26th January 2024

26th January 2024 header image

UK markets rose this week with the FTSE 100 Index gaining 1.45% to trade at 7,600 points at the time of writing. UK economic activity increased at the fastest pace for seven months in January, despite the crisis in the Red Sea adding to manufacturing price pressures, according to a closely watched survey.

The S&P Global flash UK composite output index rose to 52.5 in January from 52.1 in December, marginally higher than the 52.2 forecast by economists polled by Reuters. The figure was the highest reading since June and well above the 50 mark which indicates that most businesses are reporting rising activity.

The data indicates that the economy is recovering from last year’s stagnation, as price pressures ease and markets expect the Bank of England to cut interest rates. However, the surprisingly strong growth, combined with concerns over sticky inflation, could fuel caution among Bank of England policymakers as they prepare for the next interest rate decision on February 1st.

UK retail sales took a significant hit in January, declining at the fastest pace in three years, according to figures from the Confederation of British Industry. Demand conditions in the sector are likely to remain challenging as higher interest rates continue to feed through to mortgage payments and household incomes.

UK consumer confidence reached a two year high in January, according to research company GfK, in the latest positive sign for the economy. Economists said the findings suggested that January’s cut in national insurance, falling mortgage rates and rising real wages were helping consumer sentiment, despite the cost-of-living crisis still hurting household budgets.

Commodity markets


In the commodity markets, Brent crude futures traded around $82 per barrel on Friday, to trade near a two-month high, as expectations rose on strong US economic growth and stimulus in China, while the supply tightened on falling crude inventories due to winter storms.

On Wednesday, China promised to reduce the amount of liquidity its banks are required to keep on hand to boost the country’s faltering economy. The looser reserve requirements will free up $139.8 billion in long-term capital, according to China’s central bank. This, combined with a strong US economy, means the two largest oil consumers in the world could likely see stronger demand this year.

Meanwhile, the supply side has grown tighter, with commercial crude stockpiles in the US declining by 9.2 million barrels during the week ended January 19th, according to the Energy Information Administration (EIA). US production declined by one million barrels per day to 12.3 million barrels per day last week, according to estimates from the EIA.

North Dakota, the third largest crude producing state in the US, was hit particularly hard by the winter weather, with production falling 700,000 barrels per day at the worst point last week. Tensions also remain high in the Middle East as Houthi militants attacked a US-flagged container ship in the Gulf of Aden on Wednesday.

The US launched airstrikes against the Houthis in Yemen and Iran-allied militants in Iraq this week.
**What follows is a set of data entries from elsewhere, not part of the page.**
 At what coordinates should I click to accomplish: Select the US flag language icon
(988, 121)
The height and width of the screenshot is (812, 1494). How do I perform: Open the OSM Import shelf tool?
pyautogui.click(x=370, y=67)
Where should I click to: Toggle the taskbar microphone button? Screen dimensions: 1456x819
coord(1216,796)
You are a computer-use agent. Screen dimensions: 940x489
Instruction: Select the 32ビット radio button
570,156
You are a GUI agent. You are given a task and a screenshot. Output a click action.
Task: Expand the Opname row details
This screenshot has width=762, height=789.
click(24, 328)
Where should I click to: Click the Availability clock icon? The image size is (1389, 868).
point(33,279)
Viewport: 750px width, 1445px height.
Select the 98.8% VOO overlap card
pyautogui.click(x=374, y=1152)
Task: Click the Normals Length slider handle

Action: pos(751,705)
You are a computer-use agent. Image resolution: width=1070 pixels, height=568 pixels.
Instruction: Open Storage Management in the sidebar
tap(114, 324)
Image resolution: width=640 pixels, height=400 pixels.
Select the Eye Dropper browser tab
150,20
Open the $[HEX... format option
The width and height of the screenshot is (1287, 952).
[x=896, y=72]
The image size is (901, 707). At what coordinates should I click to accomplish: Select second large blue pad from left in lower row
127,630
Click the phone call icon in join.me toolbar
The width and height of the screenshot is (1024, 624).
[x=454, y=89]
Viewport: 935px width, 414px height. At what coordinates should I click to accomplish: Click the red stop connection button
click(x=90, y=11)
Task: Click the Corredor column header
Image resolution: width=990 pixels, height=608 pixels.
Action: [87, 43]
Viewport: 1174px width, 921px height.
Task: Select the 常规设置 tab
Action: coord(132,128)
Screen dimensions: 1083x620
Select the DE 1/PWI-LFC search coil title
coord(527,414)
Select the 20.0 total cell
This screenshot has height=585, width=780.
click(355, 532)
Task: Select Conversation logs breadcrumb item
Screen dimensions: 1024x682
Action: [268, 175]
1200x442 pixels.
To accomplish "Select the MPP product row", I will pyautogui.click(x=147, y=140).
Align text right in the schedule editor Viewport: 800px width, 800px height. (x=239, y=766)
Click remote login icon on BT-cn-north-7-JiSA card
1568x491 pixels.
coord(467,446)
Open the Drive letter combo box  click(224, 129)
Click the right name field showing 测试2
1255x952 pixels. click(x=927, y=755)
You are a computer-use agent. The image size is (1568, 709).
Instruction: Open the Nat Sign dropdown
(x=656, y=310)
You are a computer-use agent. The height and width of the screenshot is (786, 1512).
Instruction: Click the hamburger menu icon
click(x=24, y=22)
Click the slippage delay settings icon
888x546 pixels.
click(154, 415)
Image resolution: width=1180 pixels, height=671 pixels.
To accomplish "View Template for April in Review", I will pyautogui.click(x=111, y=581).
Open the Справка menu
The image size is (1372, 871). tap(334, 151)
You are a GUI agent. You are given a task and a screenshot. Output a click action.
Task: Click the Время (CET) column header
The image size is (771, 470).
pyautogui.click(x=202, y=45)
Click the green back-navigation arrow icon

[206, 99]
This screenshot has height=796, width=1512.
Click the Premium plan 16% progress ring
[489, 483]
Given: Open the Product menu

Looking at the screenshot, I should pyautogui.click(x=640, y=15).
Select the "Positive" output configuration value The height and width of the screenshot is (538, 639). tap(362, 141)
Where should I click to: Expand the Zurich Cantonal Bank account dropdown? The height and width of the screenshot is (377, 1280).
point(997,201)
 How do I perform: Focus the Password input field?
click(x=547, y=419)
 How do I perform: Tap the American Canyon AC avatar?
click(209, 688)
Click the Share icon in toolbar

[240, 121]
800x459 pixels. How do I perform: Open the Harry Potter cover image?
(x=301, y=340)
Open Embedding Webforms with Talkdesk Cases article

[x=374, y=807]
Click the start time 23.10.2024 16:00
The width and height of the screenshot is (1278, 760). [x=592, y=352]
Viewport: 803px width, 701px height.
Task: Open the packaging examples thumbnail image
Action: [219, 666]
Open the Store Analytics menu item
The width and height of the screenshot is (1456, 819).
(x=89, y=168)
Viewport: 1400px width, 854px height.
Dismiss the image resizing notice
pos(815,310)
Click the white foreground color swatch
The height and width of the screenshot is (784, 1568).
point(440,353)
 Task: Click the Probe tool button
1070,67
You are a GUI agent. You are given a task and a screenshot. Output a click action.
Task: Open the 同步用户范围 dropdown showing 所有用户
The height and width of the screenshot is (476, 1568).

Investors are monitoring the situation closely for signs that the conflict might disrupt crude supplies.

Gold prices traded around $2,020 an ounce on Friday and are set to end the week little changed, as investors cautiously await a key US inflation reading that could influence the outlook for Federal Reserve monetary policy.

Equity markets


US equity futures fell on Friday after a disappointing update from the semiconductor industry. In Thursday’s regular session, the Dow Jones Industrial Average gained 0.64%, the S&P 500 rose 0.53%, while the Nasdaq Composite advanced 0.18%.

The US economy grew at a 3.3% annualised rate during the final quarter of last year, capping off a strong 2023 that defied recession fears.The figures suggest the economy’s remarkable resilience in the face of the Federal Reserve’s sustained campaign to reduce inflation with higher interest rates. This has encouraged investors who believe the central bank will cut rates in the coming months. For the year, the US economy expanded by 3.1%, confirming it was the world’s fastest growing advanced economy in 2023.

Separate data released on Thursday showed consumer prices rose at an annual rate of 1.7% in the fourth quarter, down from 2.6% three months earlier. The figures suggest that the US economy is headed for a soft landing, in which inflation is reduced without triggering a recession.

Thursday’s data comes as other central banks decide when to cut interest rates this year, as inflation begins to return to their 2% target. The European Central Bank said on Thursday that it would hold Eurozone rates steady at a record high of 4%, but noted inflation was falling in line with expectations, despite a rise in December. In the press conference following the decision, the European Central Bank president Christine Lagarde said the rise in European inflation in December had been “weaker than expected” and forecast that price pressures would “ease further over the course of the year”.

The information provided in this communication is not advice or a personal recommendation, and you should not make any investment decisions on the basis of it. If you are unsure of whether an investment is right for you, please seek advice. If you choose to invest, your capital may be at risk and the value of an investment may fall as well as rise in value, so you could get back less than you originally invested.